I think he's saying that we shouldn't be using evolution as a talking point when we want to say "see science works!" because we have no proof that evolution indeed works as Darwin described.

(1) Actually he's doing the standard right-wingnut attack on any science they don't like, primarily evolution and climate, and every field of science that supports them.

(2) Setting aside the poor choice word "proof", I think you underestimate what we've got backing up evolution. We literally have mathematical theorems proving the information-creating process of evolution. Evolution is an applied science, used somewhere or other by a majority of Fortune 500 Companies. (Specifically, software genetic algorithms that evolve "digital DNA". It's a field of programming that can solve categories of Hard Problems that are effectively impossible to solve by any other means.) We also have a continuous and complete fossil record of tens of millions of years of evolution covering much of Phylum Foraminifera. Foraminifera are tiny aquatic animals, most smaller than the period on this sentence.

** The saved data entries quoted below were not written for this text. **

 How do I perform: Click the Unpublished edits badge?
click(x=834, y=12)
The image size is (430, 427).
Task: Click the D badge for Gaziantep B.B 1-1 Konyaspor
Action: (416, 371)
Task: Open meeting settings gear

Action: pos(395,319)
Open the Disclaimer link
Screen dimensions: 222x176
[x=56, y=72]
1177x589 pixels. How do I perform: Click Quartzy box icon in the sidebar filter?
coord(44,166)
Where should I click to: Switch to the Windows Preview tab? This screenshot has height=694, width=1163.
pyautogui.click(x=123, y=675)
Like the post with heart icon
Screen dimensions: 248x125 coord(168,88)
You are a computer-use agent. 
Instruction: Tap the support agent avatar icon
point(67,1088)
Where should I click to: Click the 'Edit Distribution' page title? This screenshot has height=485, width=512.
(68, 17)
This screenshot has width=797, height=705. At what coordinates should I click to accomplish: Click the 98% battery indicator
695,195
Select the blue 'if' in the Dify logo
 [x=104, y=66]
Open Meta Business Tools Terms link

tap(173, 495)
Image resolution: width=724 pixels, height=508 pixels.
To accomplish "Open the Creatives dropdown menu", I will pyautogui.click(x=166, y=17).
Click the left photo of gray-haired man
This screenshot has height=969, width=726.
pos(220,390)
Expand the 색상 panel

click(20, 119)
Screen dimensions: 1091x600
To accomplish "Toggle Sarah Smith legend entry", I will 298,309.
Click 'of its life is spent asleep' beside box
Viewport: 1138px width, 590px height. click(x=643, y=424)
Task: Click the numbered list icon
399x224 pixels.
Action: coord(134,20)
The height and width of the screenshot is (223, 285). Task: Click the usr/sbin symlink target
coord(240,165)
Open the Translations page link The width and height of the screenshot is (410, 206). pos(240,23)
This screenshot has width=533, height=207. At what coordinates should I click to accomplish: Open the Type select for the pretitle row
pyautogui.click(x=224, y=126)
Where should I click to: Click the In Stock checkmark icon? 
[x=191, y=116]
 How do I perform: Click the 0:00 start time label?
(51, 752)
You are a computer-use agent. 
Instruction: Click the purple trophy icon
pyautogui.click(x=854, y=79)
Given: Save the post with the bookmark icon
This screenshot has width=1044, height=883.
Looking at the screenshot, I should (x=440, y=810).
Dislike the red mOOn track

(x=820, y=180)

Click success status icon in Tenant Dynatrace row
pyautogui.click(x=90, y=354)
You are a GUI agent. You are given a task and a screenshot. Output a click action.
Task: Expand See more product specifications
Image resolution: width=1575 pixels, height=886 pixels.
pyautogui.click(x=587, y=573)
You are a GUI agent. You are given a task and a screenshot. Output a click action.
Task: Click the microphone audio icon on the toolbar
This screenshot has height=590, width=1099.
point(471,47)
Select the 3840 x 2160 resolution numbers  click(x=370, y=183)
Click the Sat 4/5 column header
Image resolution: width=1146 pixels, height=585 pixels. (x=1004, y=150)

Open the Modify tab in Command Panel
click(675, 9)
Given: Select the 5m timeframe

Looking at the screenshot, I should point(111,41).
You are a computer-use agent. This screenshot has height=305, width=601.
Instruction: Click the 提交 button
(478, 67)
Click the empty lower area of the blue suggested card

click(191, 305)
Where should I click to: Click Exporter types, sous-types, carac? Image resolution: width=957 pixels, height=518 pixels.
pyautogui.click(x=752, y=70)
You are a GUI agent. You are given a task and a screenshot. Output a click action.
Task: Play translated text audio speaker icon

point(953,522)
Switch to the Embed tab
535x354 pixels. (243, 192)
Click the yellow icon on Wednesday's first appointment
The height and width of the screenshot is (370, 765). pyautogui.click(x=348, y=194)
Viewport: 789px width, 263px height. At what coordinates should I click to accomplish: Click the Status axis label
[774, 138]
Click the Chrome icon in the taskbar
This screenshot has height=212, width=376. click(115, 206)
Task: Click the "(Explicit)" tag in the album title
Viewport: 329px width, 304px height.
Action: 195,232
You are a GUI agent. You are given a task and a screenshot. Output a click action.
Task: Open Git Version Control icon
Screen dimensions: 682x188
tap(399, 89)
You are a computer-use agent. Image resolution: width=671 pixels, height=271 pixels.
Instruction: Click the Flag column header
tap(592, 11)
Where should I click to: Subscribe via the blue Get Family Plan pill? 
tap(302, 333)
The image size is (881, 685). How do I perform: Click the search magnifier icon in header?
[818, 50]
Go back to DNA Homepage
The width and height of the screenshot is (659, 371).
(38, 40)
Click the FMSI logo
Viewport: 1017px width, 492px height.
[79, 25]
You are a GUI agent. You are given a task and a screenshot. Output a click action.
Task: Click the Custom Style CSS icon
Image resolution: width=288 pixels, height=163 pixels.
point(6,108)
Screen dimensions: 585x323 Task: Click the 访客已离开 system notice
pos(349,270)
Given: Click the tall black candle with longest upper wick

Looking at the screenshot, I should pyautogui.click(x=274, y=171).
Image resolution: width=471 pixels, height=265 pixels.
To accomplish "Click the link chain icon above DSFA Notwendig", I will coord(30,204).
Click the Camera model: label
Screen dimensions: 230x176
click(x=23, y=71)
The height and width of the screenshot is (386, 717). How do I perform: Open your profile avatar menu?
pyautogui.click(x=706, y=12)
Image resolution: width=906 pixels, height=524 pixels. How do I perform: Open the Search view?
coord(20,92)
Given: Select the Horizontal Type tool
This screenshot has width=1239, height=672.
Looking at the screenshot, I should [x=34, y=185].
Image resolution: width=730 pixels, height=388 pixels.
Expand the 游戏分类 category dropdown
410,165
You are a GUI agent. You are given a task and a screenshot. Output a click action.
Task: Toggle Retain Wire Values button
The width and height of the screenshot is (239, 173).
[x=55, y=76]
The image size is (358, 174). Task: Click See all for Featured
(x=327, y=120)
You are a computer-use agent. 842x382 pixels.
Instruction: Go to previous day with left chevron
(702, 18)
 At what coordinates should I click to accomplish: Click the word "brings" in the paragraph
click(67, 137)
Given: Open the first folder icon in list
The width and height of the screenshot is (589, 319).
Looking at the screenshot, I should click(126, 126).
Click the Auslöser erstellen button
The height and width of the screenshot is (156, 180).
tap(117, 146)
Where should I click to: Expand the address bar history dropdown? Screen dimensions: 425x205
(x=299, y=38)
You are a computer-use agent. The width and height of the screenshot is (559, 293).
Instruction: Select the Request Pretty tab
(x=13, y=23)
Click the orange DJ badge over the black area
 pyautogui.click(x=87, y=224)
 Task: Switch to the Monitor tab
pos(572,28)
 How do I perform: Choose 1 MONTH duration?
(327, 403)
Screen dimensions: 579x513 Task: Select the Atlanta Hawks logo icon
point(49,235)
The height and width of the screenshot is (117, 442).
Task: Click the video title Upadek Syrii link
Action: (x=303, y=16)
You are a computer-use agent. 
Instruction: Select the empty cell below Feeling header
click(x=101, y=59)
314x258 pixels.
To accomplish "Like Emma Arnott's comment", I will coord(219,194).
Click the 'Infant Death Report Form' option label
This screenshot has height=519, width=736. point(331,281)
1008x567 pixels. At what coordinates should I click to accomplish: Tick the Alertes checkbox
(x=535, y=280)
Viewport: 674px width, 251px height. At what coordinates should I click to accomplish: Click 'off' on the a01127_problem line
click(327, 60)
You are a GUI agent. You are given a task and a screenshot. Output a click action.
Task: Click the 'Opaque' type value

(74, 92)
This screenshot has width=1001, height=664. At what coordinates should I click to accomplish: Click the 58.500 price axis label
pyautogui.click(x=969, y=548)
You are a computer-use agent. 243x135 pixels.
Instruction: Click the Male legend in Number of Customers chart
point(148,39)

They live in the oceans in vast numbers, continually dying and raining down into sea floor sediment. 1970's deep sea oil exploration started bringing up long drill-cores from the deep seabed. Each core is filled with thousands of perfectly layered Foraminifera fossils. We have an effectively limitless supply of these fossils. And it's not merely every transitional form species. We can continuously trace the transitional forms along a ~150,000 year transition as one species splits into two. The only limitation on time-resolution is the small amount of vertical-mixing caused by living animals which disturb the sediment surface.